▶ **INPUT MATERIAL**:

*-*-*

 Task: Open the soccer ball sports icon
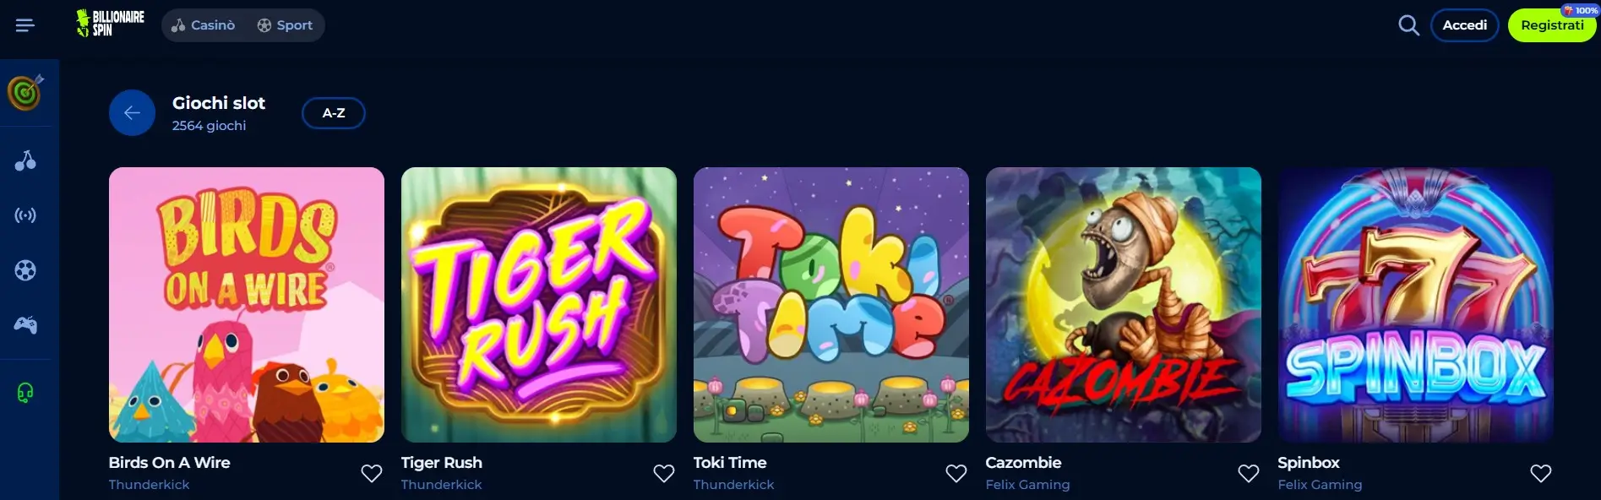click(25, 270)
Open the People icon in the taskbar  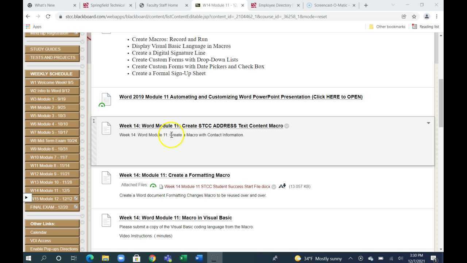pos(275,258)
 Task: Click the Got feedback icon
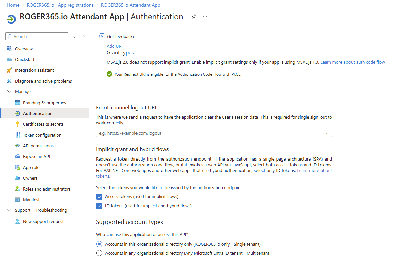(x=101, y=36)
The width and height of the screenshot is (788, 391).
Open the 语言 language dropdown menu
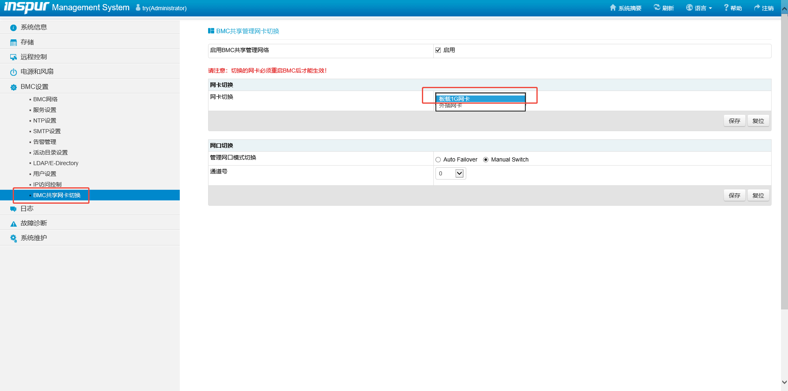coord(699,8)
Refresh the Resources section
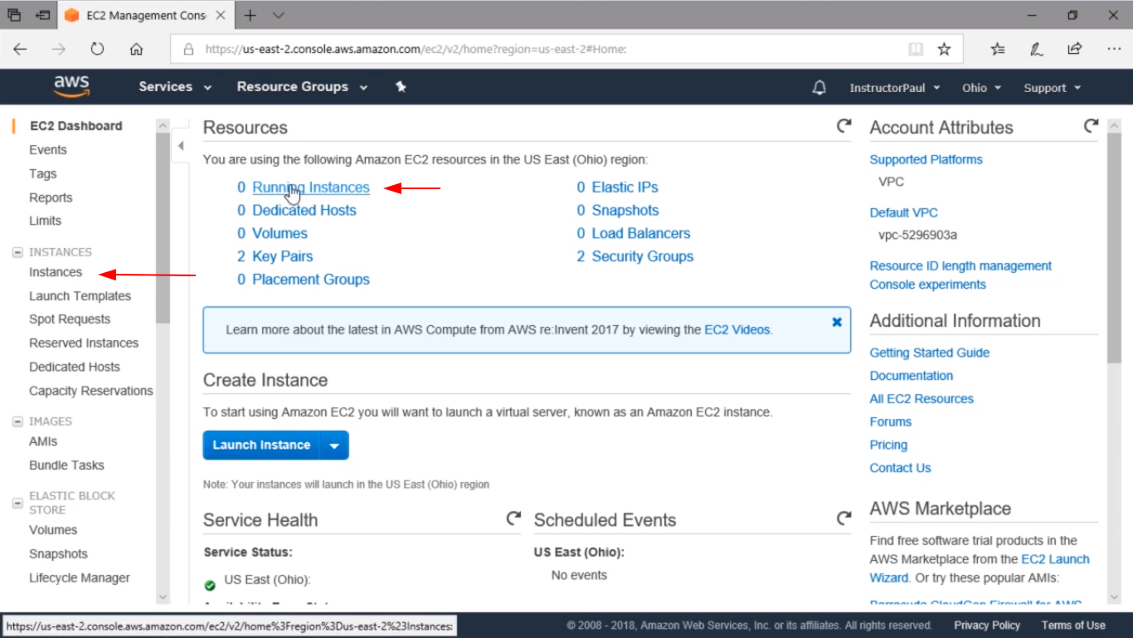The width and height of the screenshot is (1133, 638). [844, 126]
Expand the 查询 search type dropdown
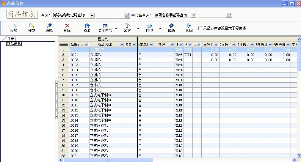Viewport: 301px width, 162px height. point(92,15)
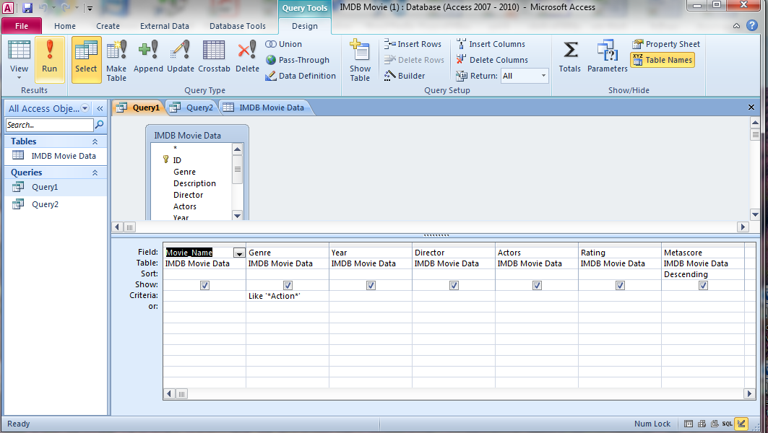Click inside the Search box
The height and width of the screenshot is (433, 768).
click(x=49, y=124)
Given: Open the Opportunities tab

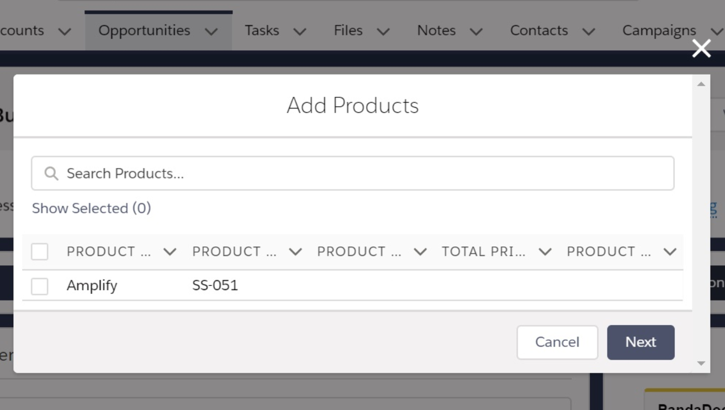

*-*-*

▶ **TASK DIRECTIONS**: Reproduce exactly and only the lines from the one with "Expand the 查询 search type dropdown" through the final line of the records above, inclusive. Pictures must be left out.

▶ **ANSWER TO THIS EXERCISE**:
Expand the 查询 search type dropdown
Viewport: 301px width, 162px height. point(92,15)
Click inside the Search box
The height and width of the screenshot is (433, 768).
click(x=49, y=124)
Given: Open the Opportunities tab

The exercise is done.